A Long Island man has been charged with multiple murder counts stemming from a series of unsolved killings on Long Island's Gilgo Beach around 2009. According to CBS News, Rex Heuermann from Massapequa, Long Island was identified as the suspect taken into custody on three counts of first-degree murder and three counts of second-degree murder for the deaths of Melissa Barthelemy, Megan Waterman and Amber Costello.
Those three women and a fourth, Maureen Brainard-Barnes, were all found close together in the Gilgo Beach area in 2010. CBS News notes that the bodies of ten women were found in the area during the period and were believed to be the work of a serial killer.
BREAKING: Watch arrest of Gilgo Beach serial killer Rex Heuermann in Midtown Manhattan in a new video. #GilgoBeach #RexHeuermann pic.twitter.com/WGpupRKOp6
— EvoCentral (@evocentralnews) July 15, 2023
"Members assigned to the Gilgo Beach Task Force, which consisted of numerous detectives and investigators from the Suffolk County Police Department, as well as our partners in the FBI, did place one individual under arrest," Suffolk County Police Commissioner Rodney Harrison said.
Heuermann was taken into custody on Thursday and appeared in court on Friday to plead not guilty. Despite the arrest, investigators aren't sure they're close to being finished. "This case is not over; it's only beginning," Suffolk County DA Raymond Tierney said in Friday's press conference. "We're continuing to execute search warrants and anticipate getting more evidence."

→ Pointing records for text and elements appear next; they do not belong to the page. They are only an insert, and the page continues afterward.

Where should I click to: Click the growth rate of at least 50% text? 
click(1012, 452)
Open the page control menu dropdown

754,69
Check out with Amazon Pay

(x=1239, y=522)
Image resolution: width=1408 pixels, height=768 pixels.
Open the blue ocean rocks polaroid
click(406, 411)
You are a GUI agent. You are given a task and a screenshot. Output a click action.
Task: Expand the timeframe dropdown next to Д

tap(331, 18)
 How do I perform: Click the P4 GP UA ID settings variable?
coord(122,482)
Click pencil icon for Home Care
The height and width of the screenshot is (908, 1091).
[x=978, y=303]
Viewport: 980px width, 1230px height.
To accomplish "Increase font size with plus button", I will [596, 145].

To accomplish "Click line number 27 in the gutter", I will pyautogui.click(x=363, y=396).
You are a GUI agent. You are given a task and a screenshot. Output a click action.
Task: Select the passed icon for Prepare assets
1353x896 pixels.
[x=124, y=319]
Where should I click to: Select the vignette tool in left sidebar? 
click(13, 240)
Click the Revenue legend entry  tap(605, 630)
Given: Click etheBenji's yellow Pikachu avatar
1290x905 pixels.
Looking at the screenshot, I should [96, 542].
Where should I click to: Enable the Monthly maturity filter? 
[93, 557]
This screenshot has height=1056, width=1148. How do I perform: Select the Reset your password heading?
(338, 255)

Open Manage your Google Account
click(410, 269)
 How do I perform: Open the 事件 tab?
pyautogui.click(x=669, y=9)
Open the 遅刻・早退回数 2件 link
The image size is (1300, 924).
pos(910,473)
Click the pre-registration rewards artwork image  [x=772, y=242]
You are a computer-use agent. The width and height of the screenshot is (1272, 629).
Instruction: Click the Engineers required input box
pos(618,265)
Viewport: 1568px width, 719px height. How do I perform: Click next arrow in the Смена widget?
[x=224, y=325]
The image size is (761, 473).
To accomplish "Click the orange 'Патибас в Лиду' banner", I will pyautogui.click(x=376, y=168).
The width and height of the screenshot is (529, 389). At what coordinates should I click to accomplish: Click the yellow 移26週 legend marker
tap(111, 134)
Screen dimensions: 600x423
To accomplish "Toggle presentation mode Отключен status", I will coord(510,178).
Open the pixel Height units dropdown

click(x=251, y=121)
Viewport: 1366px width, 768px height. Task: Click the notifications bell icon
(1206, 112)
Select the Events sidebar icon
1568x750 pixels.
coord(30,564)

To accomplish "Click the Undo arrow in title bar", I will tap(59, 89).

Police said evidence collected at the scene and cell phone data for burner phones, comparing cell phone data from the location and connecting it to numbers that reached out to each of the victims.
BREAKING: Police have taken a suspect into custody in connection with the unsolved murders of at least 10 women whose bodies were found on Long Island's Gilgo Beach more than a decade ago. https://t.co/6fj3PyBnWZ
— CBS News (@CBSNews) July 14, 2023
CBS News adds that court documents say the damning connective evidence was a hair found on the burlap the victims were wrapped in, tying it to DNA lifted from pizza crusts in a box. According to law enforcement, though, the evidence didn't play into the police's decision to arrest Heuermann.
"The initial plan was to allow the grand jury investigation to go a little further, but at a certain time, again, the task force felt for reasons having nothing to do with the evidence in the case, we had to take him down," Tierney said. The murders have been featured in numerous TV news magazines over the years and recently were given fresh treatment on Netflix with 2020's Lost Girls.